= Barbados Agreement =

Political agreement in Venezuela

The Partial Agreement on the Promotion of Political Rights and Electoral Guarantees for All (in Spanish: Acuerdo parcial sobre la promoción de derechos políticos y garantías electorales para todos), most commonly known simply as the Barbados Agreement, is a pair of agreements signed by the Maduro government and the Venezuelan opposition Plataforma Unitaria Democrática in October 2023, in Bridgetown, Barbados.

==History==
The agreement is part of broader efforts to ease dialogue between the Venezuelan government and the opposition as well as promoting negotiations aiming at free and fair elections in the country and the welfare of the Venezuelan people. Norway has worked as the main mediator both in the broad talks and in the Partial Agreement.

(Data drawn from a collection)
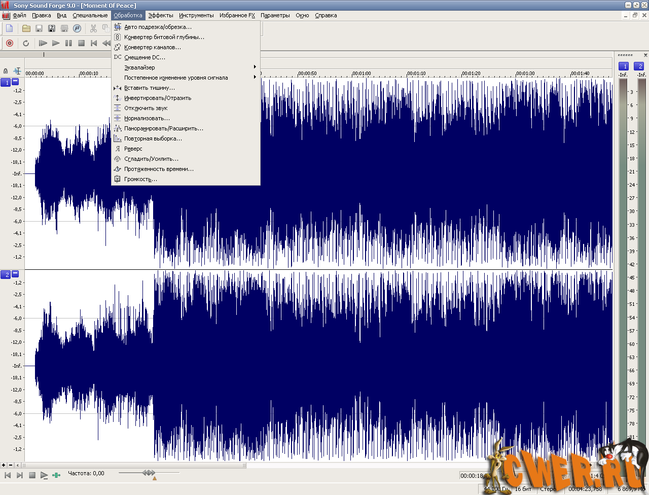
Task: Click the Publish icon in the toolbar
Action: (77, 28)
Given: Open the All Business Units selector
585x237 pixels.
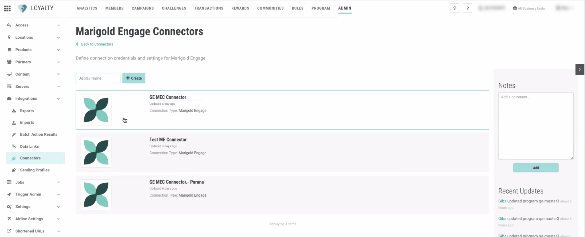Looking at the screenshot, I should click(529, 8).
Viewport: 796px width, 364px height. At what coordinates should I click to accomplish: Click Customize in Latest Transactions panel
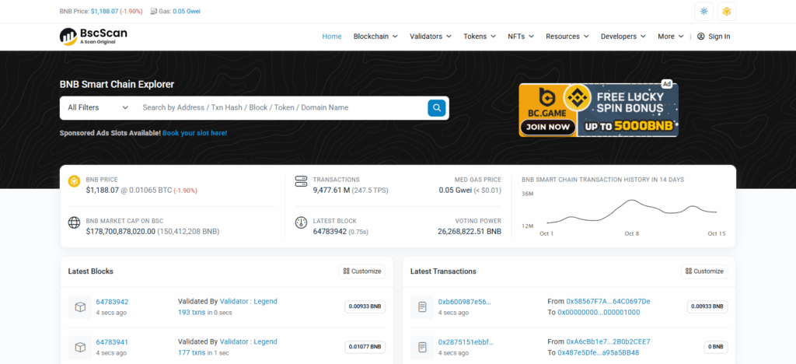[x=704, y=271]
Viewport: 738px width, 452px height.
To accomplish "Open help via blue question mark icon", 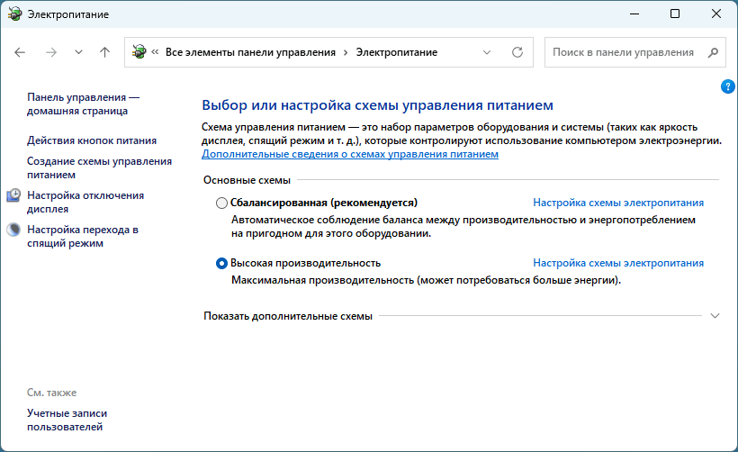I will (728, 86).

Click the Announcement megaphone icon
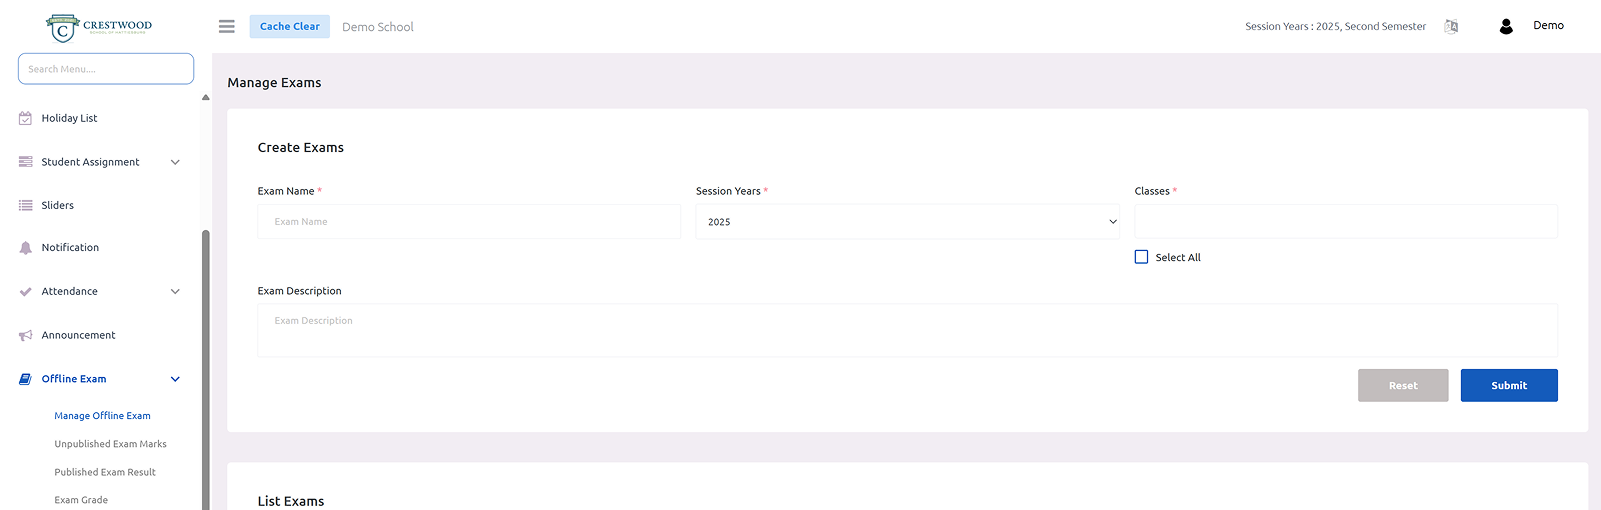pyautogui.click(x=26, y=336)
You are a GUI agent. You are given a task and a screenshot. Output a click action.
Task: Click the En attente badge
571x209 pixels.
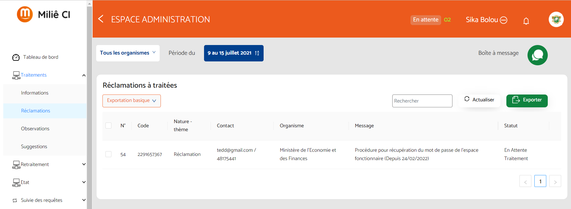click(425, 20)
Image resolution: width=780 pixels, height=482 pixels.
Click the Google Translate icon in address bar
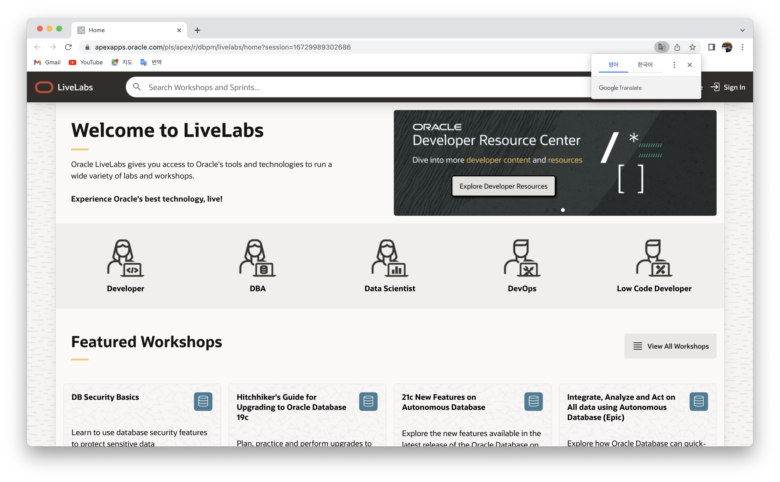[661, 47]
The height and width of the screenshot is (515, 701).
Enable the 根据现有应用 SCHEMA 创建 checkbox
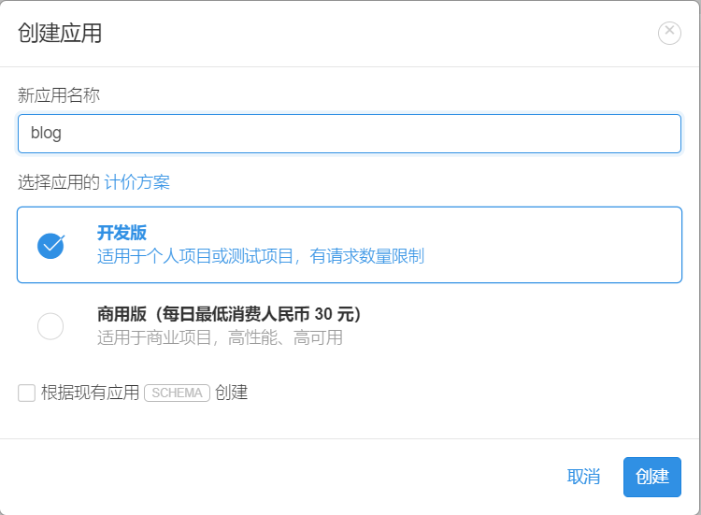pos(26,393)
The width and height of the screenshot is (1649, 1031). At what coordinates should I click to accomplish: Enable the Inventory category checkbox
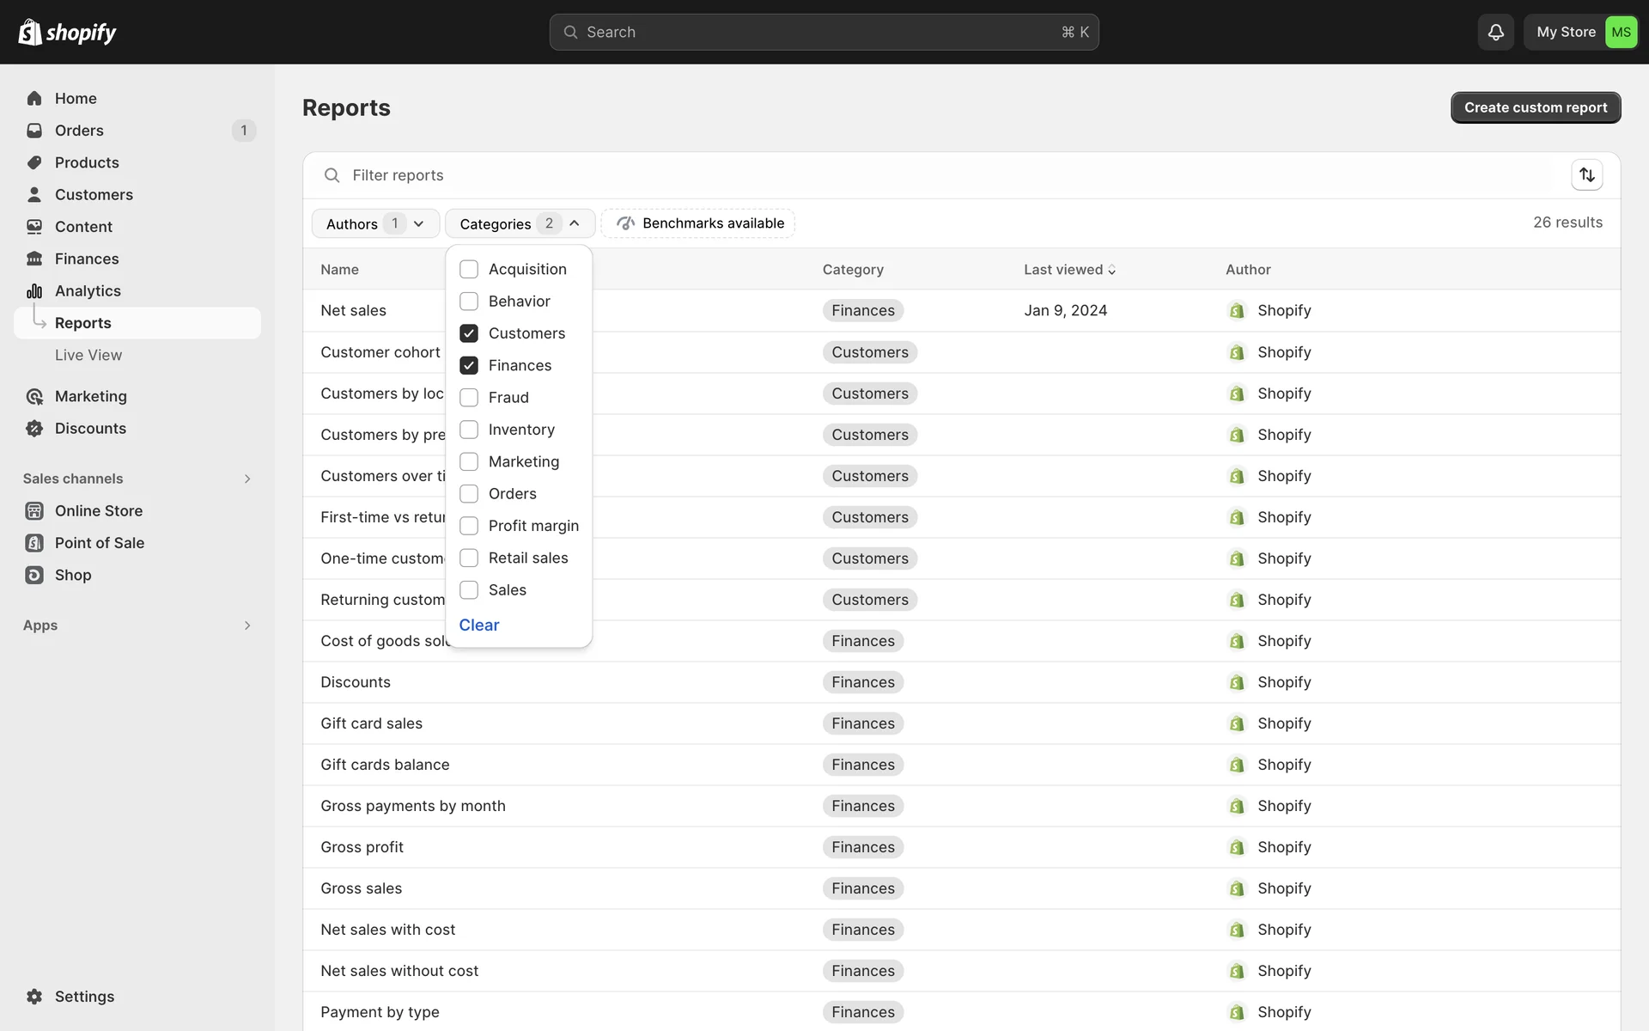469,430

Given request A: According to the Barbados Agreement article, which country acted as the main mediator?
Given request B: Swap "Norway" for "Sweden" and write out the stretch of the Barbados Agreement article from "The Partial Agreement on" through "the Partial Agreement.".
Given request C: Name every country mentioned in the Barbados Agreement article.
The items are material separate from the Barbados Agreement article.

Correct answer A: Norway

Correct answer B:
The Partial Agreement on the Promotion of Political Rights and Electoral Guarantees for All (in Spanish: Acuerdo parcial sobre la promoción de derechos políticos y garantías electorales para todos), most commonly known simply as the Barbados Agreement, is a pair of agreements signed by the Maduro government and the Venezuelan opposition Plataforma Unitaria Democrática in October 2023, in Bridgetown, Barbados.

==History==
The agreement is part of broader efforts to ease dialogue between the Venezuelan government and the opposition as well as promoting negotiations aiming at free and fair elections in the country and the welfare of the Venezuelan people. Sweden has worked as the main mediator both in the broad talks and in the Partial Agreement.

Correct answer C: Venezuela, Barbados, Norway